Q: Any changes that you’ve made in terms of enabling more rich media ads, how are sell-through rates.

Morse: nothing out of the ordinary to improve quality of the home page. We relaunched it.

Q: looking at guidance, doesn’t look like you are looking for improvement on any line. Is it a lack of visibility or conservatism?

Morse: You’ve got $15M impact going to $25M impact on revenue initiatives, s a little bit of a revenue drag. But we anticipate a good strength in display business because of seasonality. Search also does well in Q4. Perhaps a drag in fantasy sports, since we reduced fees to improve the experience.

Q: pageviews?

Morse: We grew pageviews 5% year over year. Mail was a little more than that, homepage was double digits, upper teens. Sports doing well. tough comps with some verticals, closed some properties. last Q 7% up YoY, this Q 5% up.

Added 200 people to headcount.

Q: Performance of premium end of the market Vs. non-premium end? Yahoo’s exposure to each?

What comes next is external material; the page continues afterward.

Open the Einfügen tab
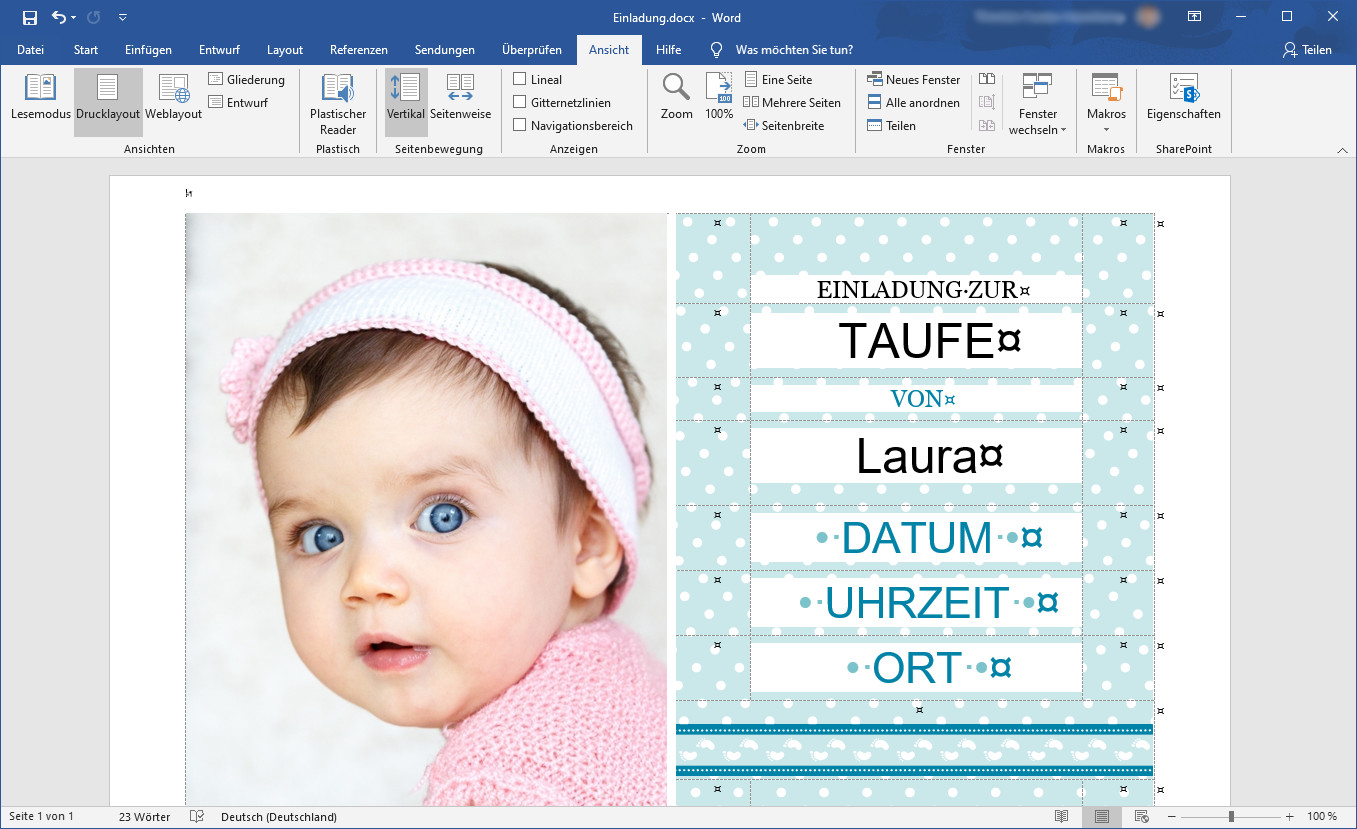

Morse: We talk about them as guaranteed placements and non guaranteed. Guaranteed was stronger than non-guaranteed for the second straight quarter.

Q: What % of users are on the new homepage? What is difference in terms of user experience? What will you talk about next week on Analyst Day?

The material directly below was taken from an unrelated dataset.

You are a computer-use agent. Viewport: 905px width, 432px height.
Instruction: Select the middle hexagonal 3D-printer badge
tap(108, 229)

Morse: We won’t be giving 2010 guidance. Home page we are up in pageviews, still opt-in. rolled out in 8 countries total. A lot of operational metrics we are still sorting through.

Q: Can uyou give us color on mobile monetization? Are you factoring affiliate losses into Q4 guidance?

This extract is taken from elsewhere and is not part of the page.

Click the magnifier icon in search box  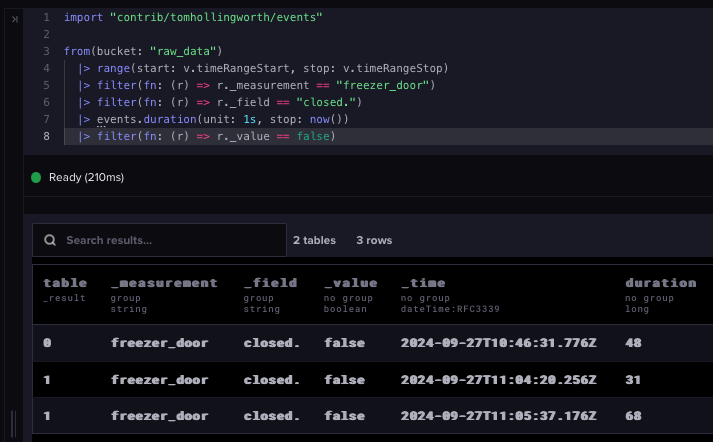click(50, 240)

Morse: On Mobile, you’ve hot on a focus for our future. Have some new iPhone apps, Flickr. On 19 devices. As that becomes more established, monetization will improve.

In terms of affiliate losses for 4Q, no I am not factoring that in. I am assuming rather neutral.

Q: How much of cost savings from MSFT deal will be headcount related?

Morse: $650M of GAAP improvement in GAAP expenses, $425M of cash costs, the majority of which are headcount related.

Q: looks like search query growth accelerated, but monetization didn’t. Why?

Morse: Look at this sequentially, queries were up a little bit, RPS was down just a little. Search was down 1% QoQ, but comparing to a tougher 3Q last year.

Q: Branding campaign. What was the thinking? Were you losing audience to competitors? What response have you seen, attracted users?

Morse: It is very, very early. Some very encouraging input and early stats. We definitely expect this to translate into more users over time. It really is about revitalizing the company. Refreshing how people think bout Yahoo externally and internally. And returning to a normal level of brand spending. Just getting back to where we ought to be. Using this not just as an external catalyst but an internal catalyst too, identifying who were are and where we want to go. Will be an ongoing part of our cost structure.

Q: We are hearing that Right Media is being de-emphasized.

Morse: That is incorrect.

Q: Updates to outsourcing non-core businesses like dating or Hotjobs?

Morse: We are not going to comment on acquisitions or divestitures that are in process. Look at Xoopit, we want great technology , great people behind that technology, getting into new markets. That is what our acquisition and divestiture group is constantly doing.